── Reading text ──

- The changing nature of photographs in the age of social media
When I was growing up, photos were something that we staged carefully; that we took in small numbers; and that we had to wait a long term to see. They marked specific moments.
Nowadays, we take lots of photos that we can see immediately; we may share one or a handful with others on social media, while the rest linger on our phones or the cloud, never again to be looked at (unless we use software that remind us of photos taken on this day several years ago).
Having just started to use Snapchat, again, recently, as a form of communicating with child 1, who is now at university, I have come to realise that photos can have yet another purpose: as a form of conversation with the teen. Sometimes, they are just the background; other times they are the centre piece. But they are always about the message, not the moment. So, it was with much interest that I came across the book “The Social Photo”, authored by Nathan Jurgenson, a social media theorist who is also a sociologist at Snap (the company behind snapchat). In the book, Jurgenson reflects on how social media have changed the way we take photos, and the way we use photos to see and relate to the world.

This interview captures some of the interesting messages from the book. Regarding how phone cameras and social media have changed photography, Jurgenson notes:
One of the ways social photos are different from traditional photos is the degree to which they are not just about documenting and recording an experience, but about sharing an experience. This can bring more people into a moment.
Here is an example:
If I am exploring a new city and see something that reminds me of a friend, and I snap it to them and we talk about it, that might be a removal from my moment in a geographic sense, but a deeper engagement of that moment in a social sense.
Jurgenson also talks about how the combo of phone cameras and social media have turned photography into a way of talking without words:
The rise of ephemerality and small-group sharing has changed why and how much we share. As I argue in my book, photography has moved from documentation to something that more closely resembles talking.
For example, there’s a cup of coffee next to me right now. It would make for a boring photo by traditional photographic standards. But it would make for a perfectly acceptable social photo, and there are many ways I would snap it: to indicate that I’m at a specific cafe right now in case others want to join, to let someone know that I am still working and writing, or to simply be a canvas on which to play with various filters or augmented reality objects.

───

Please answer these questions about the text on social photos, one line each:
1. Which app did the writer recently start using again to communicate with child 1?
2. Besides being a social media theorist, what is Nathan Jurgenson's role?
3. What object next to Jurgenson does he give as an example of something that would make a boring traditional photo?
The data after this point comes from a separate source.

── Recorded data ──

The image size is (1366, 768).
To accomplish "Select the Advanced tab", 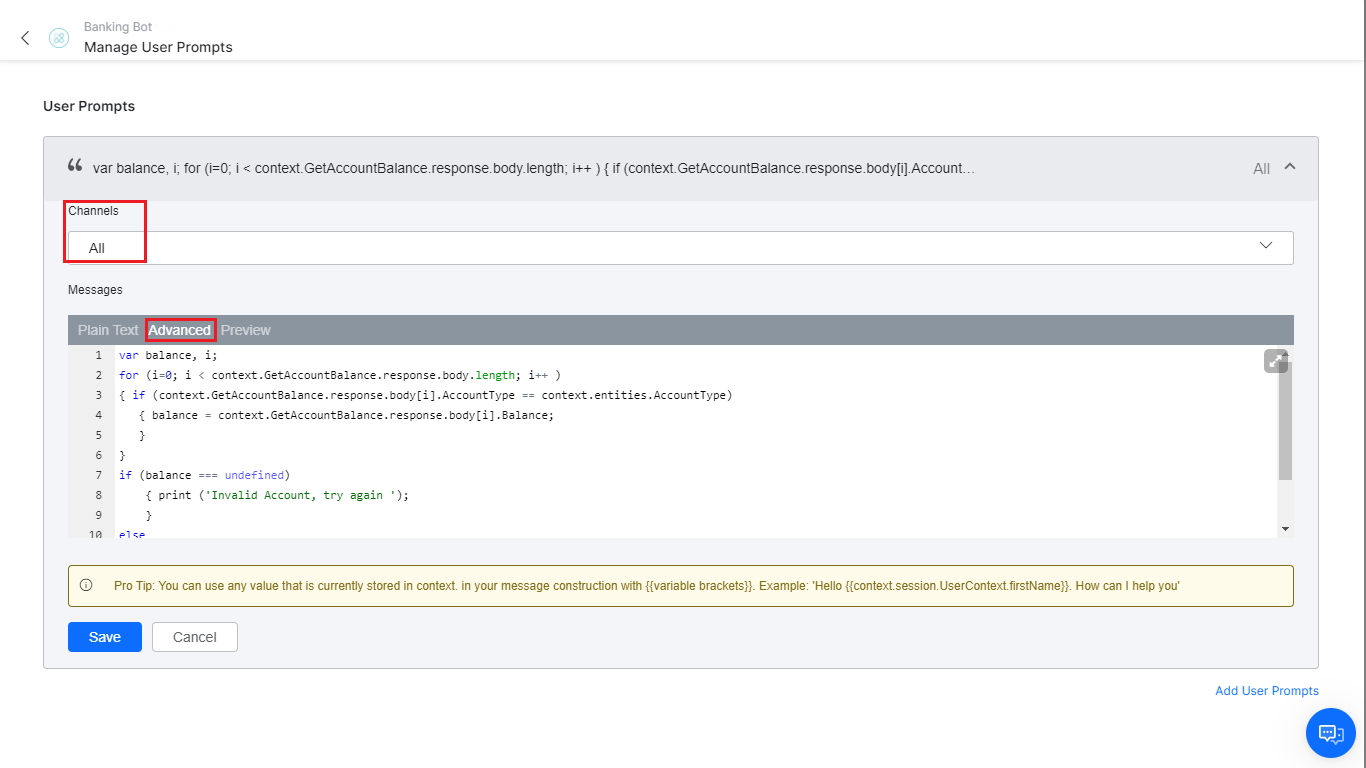I will [x=180, y=329].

───

→ **Exercise output**
1. Snapchat.
2. He is a sociologist at Snap.
3. A cup of coffee.